» Exercise A
In the forum thread about livestock guardian dogs, how long has the Lab/Border Collie mix been guarding livestock?
» Exercise B
Continue the forum thread about livestock guardian dogs from where it stops.

» Extract provided

--- begin ---

Try border patrol for the guardian dogs...it seems effective on keeping them home but not changing who they are


----------



## ReTIRED

IF you like dogs....AND have the TIME for one.....get a BOXER !
-ReTIRED-


----------



## Bee

allwaysmagic said:


> Try border patrol for the guardian dogs...it seems effective on keeping them home but not changing who they are


Never heard of it...what is it?


----------



## ShamrockSilkies

I don't have any but awhile ago I researched a lot about them. First of all you can't just use any breed of dog, I can't remember all the breeds off the top of my head but these dogs were bred to do it like how border collies were bred to herd. You wouldn't be able to force a lab to herd and you won't be able to get a breed such as a boxer to guard your livestock. 
If you can find a LGD puppy in a rescue go for it and adopt it! Get a puppy or a trained adult
To train a puppy is fairly easy, they aren't house pets so don't expect a dog to cuddle on the couch with, the dog has to grow up believing they are a sheep/goat/whatever so keep the puppy in a pen next to your livestock first until you know the puppy won't hurt them and then you just put the puppy to live with them permanently. Always have AT LEAST 2 LGBs!!!! They stand a better chance against predators, imagining one dog taking down a bear or a mountain lion not pretty!!!


----------



## ShamrockSilkies

The breeds are akbash, Anatolian, entlebucher sennenhund, Great Pyrenees, karakachan kuvasz, and my favorite the maremma sheepdog. Please do lots of research before just throwing a dog out with your livestock, I didn't get any because I didn't feel ready for them but if you google it there's TONS of websites with great information


----------



## Bee

You really need to tell my Lab/Border Collie mix that he can't guard livestock...he's been doing it for the past 6 years with great success and he'll be really shocked to find out that he simply cannot be trained to do it...even though he already does it.


----------



## ReTIRED

ShamrockSilkies said:


> I don't have any but awhile ago I researched a lot about them. First of all you can't just use any breed of dog, I can't remember all the breeds off the top of my head but these dogs were bred to do it like how border collies were bred to herd. You wouldn't be able to force a lab to herd and you won't be able to get a breed such as a boxer to guard your livestock.

--- end ---

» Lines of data

--- begin ---

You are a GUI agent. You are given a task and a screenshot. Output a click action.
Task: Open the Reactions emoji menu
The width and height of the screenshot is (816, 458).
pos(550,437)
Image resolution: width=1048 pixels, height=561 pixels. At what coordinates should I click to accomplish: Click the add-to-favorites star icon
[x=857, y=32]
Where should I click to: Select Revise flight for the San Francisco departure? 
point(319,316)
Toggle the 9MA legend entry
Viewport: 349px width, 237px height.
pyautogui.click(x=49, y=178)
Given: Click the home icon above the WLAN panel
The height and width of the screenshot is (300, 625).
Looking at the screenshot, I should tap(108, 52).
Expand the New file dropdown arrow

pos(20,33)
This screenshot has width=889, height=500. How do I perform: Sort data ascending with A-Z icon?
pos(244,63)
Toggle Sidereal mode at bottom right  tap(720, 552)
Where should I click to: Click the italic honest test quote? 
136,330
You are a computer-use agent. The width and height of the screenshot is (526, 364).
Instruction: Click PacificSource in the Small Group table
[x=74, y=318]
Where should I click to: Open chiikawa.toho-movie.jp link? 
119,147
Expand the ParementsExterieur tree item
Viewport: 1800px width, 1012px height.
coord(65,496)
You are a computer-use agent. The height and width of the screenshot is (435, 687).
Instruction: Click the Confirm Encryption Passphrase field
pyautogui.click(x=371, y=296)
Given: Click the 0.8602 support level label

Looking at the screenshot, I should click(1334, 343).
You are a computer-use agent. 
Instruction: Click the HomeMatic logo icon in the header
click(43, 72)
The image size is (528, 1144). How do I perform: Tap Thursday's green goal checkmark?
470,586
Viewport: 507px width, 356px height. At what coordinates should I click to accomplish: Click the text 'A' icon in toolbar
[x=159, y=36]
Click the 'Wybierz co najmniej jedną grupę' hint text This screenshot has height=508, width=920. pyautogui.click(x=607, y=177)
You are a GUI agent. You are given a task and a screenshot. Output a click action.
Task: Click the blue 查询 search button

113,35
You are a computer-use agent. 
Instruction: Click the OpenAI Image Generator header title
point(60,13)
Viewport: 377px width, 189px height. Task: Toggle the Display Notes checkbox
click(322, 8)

--- end ---

» Written reply A
For the past six years.

» Written reply B
> If you can find a LGD puppy in a rescue go for it and adopt it! Get a puppy or a trained adult
> To train a puppy is fairly easy, they aren't house pets so don't expect a dog to cuddle on the couch with, the dog has to grow up believing they are a sheep/goat/whatever so keep the puppy in a pen next to your livestock first until you know the puppy won't hurt them and then you just put the puppy to live with them permanently. Always have AT LEAST 2 LGBs!!!! They stand a better chance against predators, imagining one dog taking down a bear or a mountain lion not pretty!!!


*An OPINION...obviously*
But certainly NOT "FACT".

There are _other OPINIONS.
_-ReTIRED-


----------



## ShamrockSilkies

Does your dog LIVE with your livestock 24/7? LGBs LIVE with livestock 24/7 all year round day and night. I have dogs to that do great with my animals and kill smaller predators but they aren't LGBs, there's a BIG difference. No boxer can take down a mountain lion and I doubt they would even try. LGBs will do ANYTHING to protect their "family"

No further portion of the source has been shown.